-------- TASK INPUT --------
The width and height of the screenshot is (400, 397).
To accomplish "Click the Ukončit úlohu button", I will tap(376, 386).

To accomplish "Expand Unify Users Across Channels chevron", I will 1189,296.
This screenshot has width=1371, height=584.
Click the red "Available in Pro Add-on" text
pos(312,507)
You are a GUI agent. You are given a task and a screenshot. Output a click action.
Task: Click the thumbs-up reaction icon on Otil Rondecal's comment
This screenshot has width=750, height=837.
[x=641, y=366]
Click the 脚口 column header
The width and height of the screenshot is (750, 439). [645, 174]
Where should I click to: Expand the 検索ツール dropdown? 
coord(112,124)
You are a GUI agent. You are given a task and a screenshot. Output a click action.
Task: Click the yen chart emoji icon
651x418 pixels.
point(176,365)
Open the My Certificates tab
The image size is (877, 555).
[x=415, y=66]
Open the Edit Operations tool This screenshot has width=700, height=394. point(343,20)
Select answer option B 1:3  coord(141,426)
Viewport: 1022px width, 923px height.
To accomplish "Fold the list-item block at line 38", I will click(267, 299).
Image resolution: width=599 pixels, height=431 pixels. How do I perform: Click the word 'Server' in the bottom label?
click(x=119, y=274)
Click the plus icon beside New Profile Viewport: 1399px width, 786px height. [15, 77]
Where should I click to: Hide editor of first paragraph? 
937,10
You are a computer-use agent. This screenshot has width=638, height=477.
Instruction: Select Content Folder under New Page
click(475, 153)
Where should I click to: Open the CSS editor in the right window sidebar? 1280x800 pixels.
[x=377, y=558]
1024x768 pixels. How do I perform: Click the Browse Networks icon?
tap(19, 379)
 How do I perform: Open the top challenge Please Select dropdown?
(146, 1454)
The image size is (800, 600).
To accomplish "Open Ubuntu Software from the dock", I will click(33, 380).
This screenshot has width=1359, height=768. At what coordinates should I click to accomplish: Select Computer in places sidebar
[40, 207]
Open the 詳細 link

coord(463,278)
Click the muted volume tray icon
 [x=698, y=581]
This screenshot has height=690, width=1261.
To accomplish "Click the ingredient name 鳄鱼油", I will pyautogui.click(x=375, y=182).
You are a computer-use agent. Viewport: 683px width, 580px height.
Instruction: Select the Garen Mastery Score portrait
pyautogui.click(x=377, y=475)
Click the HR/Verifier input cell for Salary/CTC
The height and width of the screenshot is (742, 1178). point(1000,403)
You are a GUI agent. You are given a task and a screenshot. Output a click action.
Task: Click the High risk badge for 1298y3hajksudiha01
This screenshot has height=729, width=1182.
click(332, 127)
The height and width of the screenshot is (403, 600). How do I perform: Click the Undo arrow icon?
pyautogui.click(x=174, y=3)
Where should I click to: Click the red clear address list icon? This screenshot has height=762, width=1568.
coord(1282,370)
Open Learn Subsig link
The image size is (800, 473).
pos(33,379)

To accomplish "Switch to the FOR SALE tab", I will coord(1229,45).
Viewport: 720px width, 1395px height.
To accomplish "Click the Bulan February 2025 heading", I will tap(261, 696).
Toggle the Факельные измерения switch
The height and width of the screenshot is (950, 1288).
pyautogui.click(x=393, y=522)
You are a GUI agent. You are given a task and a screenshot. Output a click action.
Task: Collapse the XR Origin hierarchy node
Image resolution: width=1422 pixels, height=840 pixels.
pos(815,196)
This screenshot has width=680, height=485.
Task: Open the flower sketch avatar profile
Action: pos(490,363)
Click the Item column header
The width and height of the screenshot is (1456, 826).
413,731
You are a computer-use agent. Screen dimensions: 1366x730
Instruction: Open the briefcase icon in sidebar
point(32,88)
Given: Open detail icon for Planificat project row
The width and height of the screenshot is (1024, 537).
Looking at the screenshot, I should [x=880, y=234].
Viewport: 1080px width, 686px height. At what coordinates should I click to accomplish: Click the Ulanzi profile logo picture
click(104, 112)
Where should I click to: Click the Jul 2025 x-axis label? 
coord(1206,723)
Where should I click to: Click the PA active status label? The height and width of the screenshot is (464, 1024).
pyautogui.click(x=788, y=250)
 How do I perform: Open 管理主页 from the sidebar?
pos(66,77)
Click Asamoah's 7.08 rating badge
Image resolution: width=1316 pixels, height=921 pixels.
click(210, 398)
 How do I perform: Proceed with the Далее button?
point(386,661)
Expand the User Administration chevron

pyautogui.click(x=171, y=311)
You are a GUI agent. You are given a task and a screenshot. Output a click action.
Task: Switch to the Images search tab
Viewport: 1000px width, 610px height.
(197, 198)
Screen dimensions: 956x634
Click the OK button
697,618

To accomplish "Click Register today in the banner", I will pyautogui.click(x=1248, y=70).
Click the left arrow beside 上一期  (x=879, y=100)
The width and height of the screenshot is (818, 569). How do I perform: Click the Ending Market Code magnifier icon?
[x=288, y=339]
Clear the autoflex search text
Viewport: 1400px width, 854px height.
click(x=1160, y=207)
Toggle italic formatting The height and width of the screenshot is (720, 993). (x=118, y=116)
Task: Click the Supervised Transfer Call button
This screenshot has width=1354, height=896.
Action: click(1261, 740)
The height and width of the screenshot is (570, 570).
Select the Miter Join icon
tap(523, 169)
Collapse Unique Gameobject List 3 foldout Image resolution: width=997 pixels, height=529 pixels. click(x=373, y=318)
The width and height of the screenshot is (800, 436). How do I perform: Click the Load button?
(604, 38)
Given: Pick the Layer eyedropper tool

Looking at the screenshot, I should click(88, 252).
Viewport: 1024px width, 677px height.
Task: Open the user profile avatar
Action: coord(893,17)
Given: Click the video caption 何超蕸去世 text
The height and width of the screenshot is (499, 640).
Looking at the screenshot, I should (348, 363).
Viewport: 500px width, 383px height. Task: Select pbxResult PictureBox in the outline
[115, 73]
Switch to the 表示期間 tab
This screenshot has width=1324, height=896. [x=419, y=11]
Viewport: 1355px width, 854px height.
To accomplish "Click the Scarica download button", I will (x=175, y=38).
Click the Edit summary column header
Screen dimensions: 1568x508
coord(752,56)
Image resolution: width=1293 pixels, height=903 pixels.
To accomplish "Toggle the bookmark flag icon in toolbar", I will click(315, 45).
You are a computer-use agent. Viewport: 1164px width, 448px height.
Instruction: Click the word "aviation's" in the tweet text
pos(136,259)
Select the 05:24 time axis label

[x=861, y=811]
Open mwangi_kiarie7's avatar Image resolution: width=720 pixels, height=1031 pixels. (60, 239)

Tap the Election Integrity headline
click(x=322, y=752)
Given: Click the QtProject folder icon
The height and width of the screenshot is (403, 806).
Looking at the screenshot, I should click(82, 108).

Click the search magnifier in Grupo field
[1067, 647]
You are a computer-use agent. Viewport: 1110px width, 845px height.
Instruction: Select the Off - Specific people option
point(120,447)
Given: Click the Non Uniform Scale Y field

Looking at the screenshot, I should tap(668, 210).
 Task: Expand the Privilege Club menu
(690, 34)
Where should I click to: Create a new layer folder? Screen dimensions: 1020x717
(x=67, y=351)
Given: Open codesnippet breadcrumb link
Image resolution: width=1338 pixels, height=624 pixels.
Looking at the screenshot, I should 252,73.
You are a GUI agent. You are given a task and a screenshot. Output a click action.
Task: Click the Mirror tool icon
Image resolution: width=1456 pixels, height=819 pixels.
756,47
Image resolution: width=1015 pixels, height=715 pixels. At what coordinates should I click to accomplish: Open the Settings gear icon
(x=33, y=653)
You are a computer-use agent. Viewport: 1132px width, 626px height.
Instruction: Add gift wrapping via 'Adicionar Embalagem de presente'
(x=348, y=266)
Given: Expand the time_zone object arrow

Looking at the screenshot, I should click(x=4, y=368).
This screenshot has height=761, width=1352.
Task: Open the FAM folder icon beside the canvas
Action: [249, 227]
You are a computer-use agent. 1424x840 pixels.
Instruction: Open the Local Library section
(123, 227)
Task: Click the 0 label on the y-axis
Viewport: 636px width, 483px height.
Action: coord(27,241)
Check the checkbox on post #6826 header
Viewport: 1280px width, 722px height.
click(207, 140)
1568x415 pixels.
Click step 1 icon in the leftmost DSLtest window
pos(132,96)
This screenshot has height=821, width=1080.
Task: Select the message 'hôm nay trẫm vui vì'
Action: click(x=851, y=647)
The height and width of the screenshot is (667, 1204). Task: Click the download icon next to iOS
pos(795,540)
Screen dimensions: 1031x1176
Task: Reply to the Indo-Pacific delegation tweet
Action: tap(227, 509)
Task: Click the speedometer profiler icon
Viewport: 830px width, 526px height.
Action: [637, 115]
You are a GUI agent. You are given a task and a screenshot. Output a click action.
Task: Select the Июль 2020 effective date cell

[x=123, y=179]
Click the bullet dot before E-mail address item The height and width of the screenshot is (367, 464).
--------
* ACTION ITEM
From the listing above, return the lines starting at the one with "The width and height of the screenshot is (800, 436)." and ending at the one with "You are a computer-use agent. Viewport: 1164px", both kept, exactly as they appear and nothing more.

* ANSWER FOR THIS EXERCISE
The width and height of the screenshot is (800, 436). How do I perform: Click the Load button?
(604, 38)
Given: Pick the Layer eyedropper tool

Looking at the screenshot, I should click(88, 252).
Viewport: 1024px width, 677px height.
Task: Open the user profile avatar
Action: coord(893,17)
Given: Click the video caption 何超蕸去世 text
The height and width of the screenshot is (499, 640).
Looking at the screenshot, I should (348, 363).
Viewport: 500px width, 383px height. Task: Select pbxResult PictureBox in the outline
[115, 73]
Switch to the 表示期間 tab
This screenshot has width=1324, height=896. [x=419, y=11]
Viewport: 1355px width, 854px height.
To accomplish "Click the Scarica download button", I will (x=175, y=38).
Click the Edit summary column header
Screen dimensions: 1568x508
coord(752,56)
Image resolution: width=1293 pixels, height=903 pixels.
To accomplish "Toggle the bookmark flag icon in toolbar", I will click(315, 45).
You are a computer-use agent. Viewport: 1164px width, 448px height.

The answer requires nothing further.